The Elections app distinguishes elected roles with a small arrow, setting such roles apart visually. It also provides a timeline view that summarizes all elected roles and highlights upcoming or overdue role elections. The app helps with ministry planning, Elena says. It makes clear that seeking a volunteer leadership spot doesn’t mean having to serve in it for life. And Hamilton officials are reminded that various committees will need to elect new leaders each year.
“It provides a one-glance view,” Elena says. “You can notice that ‘Oh, the clerk role is coming up for re-election’ or, ‘Wow, all of our elders have terms that are expiring. We better start the elder nomination process.’”
Seeking More Efficient Use of Resources
Peerdom helped Hamilton with another challenge common to non-profit organizations: detecting and eliminating bureaucratic waste. It can be easy for NGOs to add more employees than necessary during periods of flush financing. Preventing redundancies and bloated operations becomes more difficult as charitable and purpose-driven organizations grow.
Hamilton was an extreme example. In a typical church of 250 congregants, only three or four full-time employees are required. Hamilton had 25 paid staff in 2020. That number reflected the resources at its disposal, including a large trust fund.
Still, it was hard to know if Hamilton could be run more efficiently, Elena recalls.
“There was conversation around whether we were overstaffed for a congregation of this size,’” Elena says.
Ultimately, the church streamlined its operations. Using the Peerdom map to experiment with different scenarios and different allocations of roles, Elena and Hamilton were able to reduce the number of pastor positions from seven and a half (there had been a part-time pastor) to five and a half. That represents a 27 percent reduction.
Living the values
Peerdom was part of a wider initiative to resurrect the vitality of Hamilton Church. The organization also surveyed various stakeholders about the deeper values that drew them to Hamilton, and what was missing from the church.
One of the findings of the survey was a desire for a shared vision. Respondents also wanted more trust, honesty, and open communication. These values—typical of many purpose-driven, nonprofit organizations—had not been fully expressed at Hamilton in part because the church did not have effective tools for transparency.
“Peerdom helped Hamilton staff and the volunteer leadership to build mutual understanding, trust and openness," Elena says.
Elena says Peerdom and the wider cultural transformation work have made a positive impact at Hamilton.
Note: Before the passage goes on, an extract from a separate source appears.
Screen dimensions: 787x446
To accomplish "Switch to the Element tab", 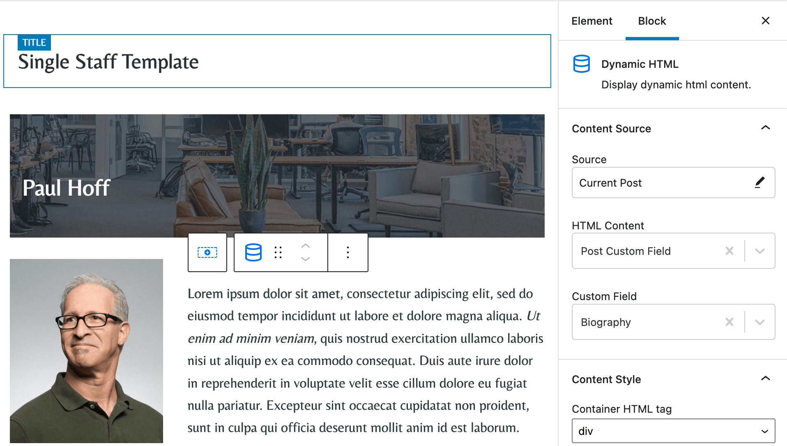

She recalls a conversation in late 2022 with one of the church “elders”—a lay person with leadership responsibility:
“He came up to me around Christmas and said, ‘Hamilton isn't the same place that it used to be.’ I said, ‘What do you mean?’ And he said, ‘It’s not one thing. It just feels better around here.’”
*We’ve changed the name of the church and the consultant who worked with it given sensitive internal matters discussed in the article.